En Sıcak Konular

Mehmet Altan


Mehmet Altan
0 0 0000

Hayat nereden akıyor?



Bu sabah, ÖSS’de ter döken binlerce aday için olduğu kadar onlara iyi bir gelecek hazırlayabilmek amacıyla çırpınan anne babalar için de değişik bir sabah. İlk kaba ayrım, ‘kazananlar ve kazanamayanlar’ diye yapılacak.

Adayların pek azı üniversiteye gitmeye hak kazanırken çoğu elenecek... Kazanamayanlar ağır bir hüsran duygusuyla gelecek yıla hazırlanacak...

Dershanelerin yolları tutulacak, buraların azımsanmayacak paraları temin edilecek...

Bir yıl sonraki pazar sabahının bu kez farklı çıkmasına da dua edilecek...

Kazananlar için de sorun bitmeyecek... Gerçekten istediği üniversiteye girenler, kazananların neredeyse yok sayılacak kadar küçük bir kısmını oluşturacak.

Kazanıp da istediği yere gidemeyenler ise asıl büyük kalabalığı teşkil edecek.

* * * 

Türkiye’de 20 küsur milyon insan çalışır.

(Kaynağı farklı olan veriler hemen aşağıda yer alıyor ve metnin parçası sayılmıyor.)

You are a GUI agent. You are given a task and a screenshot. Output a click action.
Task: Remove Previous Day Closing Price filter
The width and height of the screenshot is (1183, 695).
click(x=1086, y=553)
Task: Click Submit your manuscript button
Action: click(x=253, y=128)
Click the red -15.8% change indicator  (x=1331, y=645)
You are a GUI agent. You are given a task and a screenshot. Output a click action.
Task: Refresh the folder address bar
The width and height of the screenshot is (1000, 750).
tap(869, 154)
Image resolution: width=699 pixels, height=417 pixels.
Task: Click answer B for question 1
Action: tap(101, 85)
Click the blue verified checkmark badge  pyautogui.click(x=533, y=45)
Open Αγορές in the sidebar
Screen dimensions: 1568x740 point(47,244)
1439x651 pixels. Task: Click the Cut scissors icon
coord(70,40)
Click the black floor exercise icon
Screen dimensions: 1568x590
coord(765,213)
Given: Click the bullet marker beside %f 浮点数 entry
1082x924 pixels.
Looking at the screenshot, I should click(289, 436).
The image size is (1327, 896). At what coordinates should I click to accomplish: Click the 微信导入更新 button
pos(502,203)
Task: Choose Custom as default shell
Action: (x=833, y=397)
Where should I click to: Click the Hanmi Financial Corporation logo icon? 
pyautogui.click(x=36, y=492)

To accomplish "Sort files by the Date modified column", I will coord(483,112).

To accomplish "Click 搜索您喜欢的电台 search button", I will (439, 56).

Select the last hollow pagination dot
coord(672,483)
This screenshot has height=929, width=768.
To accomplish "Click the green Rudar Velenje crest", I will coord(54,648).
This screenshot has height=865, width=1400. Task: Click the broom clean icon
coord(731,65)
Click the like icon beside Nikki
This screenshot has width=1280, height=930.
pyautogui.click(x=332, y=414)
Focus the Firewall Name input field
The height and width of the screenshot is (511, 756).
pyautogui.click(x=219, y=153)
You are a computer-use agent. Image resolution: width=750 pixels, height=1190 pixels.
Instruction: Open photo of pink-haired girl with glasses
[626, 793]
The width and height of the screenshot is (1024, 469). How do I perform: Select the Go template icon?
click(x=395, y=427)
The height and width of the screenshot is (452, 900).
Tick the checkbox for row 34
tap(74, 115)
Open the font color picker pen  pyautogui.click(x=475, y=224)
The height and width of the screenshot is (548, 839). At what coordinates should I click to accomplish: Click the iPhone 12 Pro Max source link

Bunun neredeyse yüzde 80’i mesleksiz...

Çünkü bizlerin ortalama okula gitme süresi çok düşük...

İlkokul dörtten terk düzeyindeyiz... Böyle bir toplumda ‘meslek bilincinin’ olması ise mucize... Yetişilen evlerde meslekliler öyle az ki bu bilincin toplumda oluşması pek beklenemez...

Sınavda ter döken çocuklarımızın ezici bir kısmı da mesleğini bilinçle seçmiyor.

Bilinçli bir tercih yapması için meslek kavramını ve o mesleğin yetkin örneklerini büyüteç altına alması gerekir... Örneğin ‘endüstriyel tasarımcı’ olmak istiyorsan, bu meslek erbabının ne yaptığını, nasıl yaşadığını, ne kadar para kazandığını, nasıl bir sosyal ortamda hayatını sürdürdüğünü izlemek gerek... İstediğin mesleğin başarılı bir örneği nasıl yaşar bilmeden, böyle bilinçli bir tercih yapmak pek mümkün değil... Bizde de böyle bir gelenek yok.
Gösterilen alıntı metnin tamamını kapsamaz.